Son fılmde nerdeyse hiç saçı kalmayan McClanei bu fılmde dazlak haliyle görüyoruz. Biraz daha yaşlanmış elbette ama deliliğinden hiçbir şey kaybetmediğini ispatlamaktan çekinmeyen sahnelerde kendisini göreceğinizden şüpheniz olmasın. Macera McClane'in bir şüpheliyi merkeze götürmesi görevinin kendisine verilmesiyle başlıyor diyebiliriz. Önce şüpheliyi korumak için çabalarken sonra da kaçarken keyifli sahneler izliyoruz. Seri zamana da ayak uydurarak her şeyin bilgisayarlarla kontrol edildiği günümüzde Amerika?nın her anlamda sonunu getirmeye çalışan bir grup bilgisayar korsanını durdurmaya çalışan McClane'in yeni macerası olarak çıkıyor karsımıza. Dengeleyici karakter uygulaması bu kez genç bir bilgisayar korsanı olarak filmde yer bulmuş. McClane bir yandan onu korumaya çalışıyor diğer yandan da onun yardımıyla diğer korsanları durdurmaya. Yangın satışı adlı kaos planına göre önce ulaşım sistemi çökertiliyor daha sonra ise haberleşme ağı kesiliyor. Son halka ise enerji kaynaklarının kullanılmasını (nükleer güç, elektrik, su, petrol ürünleri, vs.) durdurmak. Canının kıymetini hiç bir zaman bilmeyen McClane bu kez de olmadık şeyler yaparak skoru kendi lehine çevirmeye çalışıyor. Ancak açılış sahnesindeki yangın söndürücüyü vurması ile başlayan, su pompasına arabası ile çarparak helikopterdeki nişancıyı düşürmesi, araba ile helikopteri havaya uçurması ve f-35'i - evet biraz aşırıya kaçılmış ama- patlatması ile devam eden, finalde de kendisini rehin tutan ve tüm bu kaosun yaratıcısı olan Gabriel'i, kızını ve ülkesini (milliyetçilik duygularının bu şekilde pompalanmasına alışığız ne de olsa) kurtarmak için tekrar vurması ile son bulan her şey ama her şey son derece orjinal ve şapka çıkartılacak kadar detaylı düşünülmüş. Her ne kadar küçücük çantasında dünyaları barındıran, her alete uyabilecek giriş kablosunu bulmakta zorlanmayan genç hacker Matt aynı coşkuyu bize veremese de McClane biraz abartılı da olsa bize bu zevki yaşatıyor.
----------------
> **Yapılacak iş**
McClane'in yeni macerasını anlatan film yazısını son cümlesinden sonra devam ettirin.

> **Verilen malzeme**
----------------
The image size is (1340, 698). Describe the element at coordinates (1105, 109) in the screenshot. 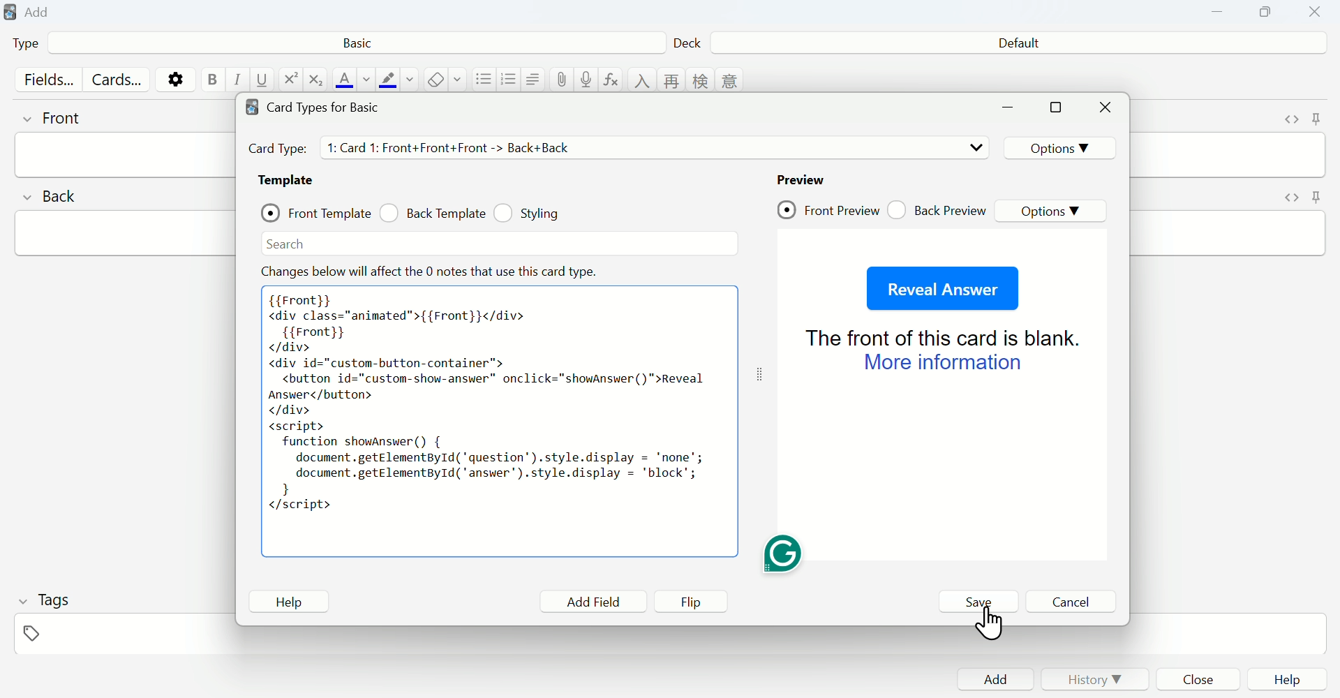

I see `Close` at that location.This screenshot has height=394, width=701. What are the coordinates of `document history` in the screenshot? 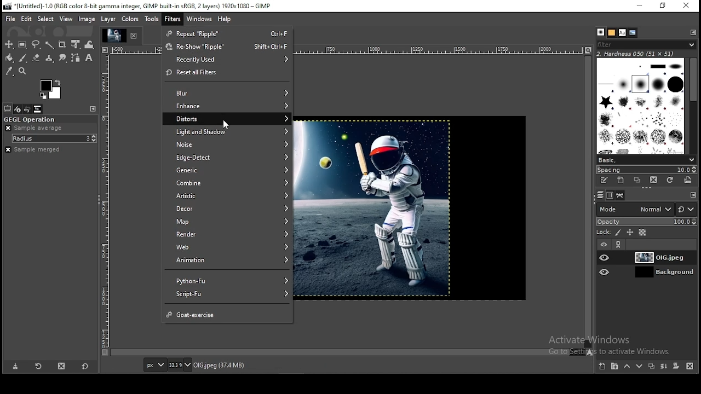 It's located at (632, 33).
----------------
> **Alıştırmanın cevabı**
Korkuların ne derece yersiz olduğunu, ilerlemiş yaşına rağmen Bruce Willis'in ve tabi McClane'in neler yapabileceğini bu serinin başarısından da rahatça görebiliyoruz. İkinci filmde çıta tavana değdi artık derken dördüncü film tavanı deldi ve çıtayı yukarı çekti. Bu serinin en iyi filmi demek için belki birkaç kez daha izlemek gerekebilir. Ancak beşinci film çekilmediği ve aynı şekilde komplo teorileriyle çizgisini sürdürmediği sürece bu serinin en iyi filmi olarak kalacak sanırım. Gerçi film birazcık Amerika reklamı yapmış ki bu tür Hollywood filmlerinden başka bir şey beklemek neredeyse imkansız.
Son söz olarak bu filmde bir geleneğin (eski aksiyon yıldızlarının seri olarak çektiği filmlere yaşlandıktan sonra son bir halka ekleme geleneğinden bahsediyoruz elbette: bkz. Arnold Terminator 3, Mel Gibson Cehennem Silahı 4, Stallone Rambo 4 ve Rocky 6, Harrison Ford İndiana Jones 4 vs) sürdürülmesi söz konusu. ancak bu durum böyle başarılar getirdiği sürece gayet güzel bir gelenek. Hele ki önceki serileri ilk çıktıklarında izlemiş ve doyamamış benim ve eminim birçoğunuz gibi iflah olmaz seyirciler için...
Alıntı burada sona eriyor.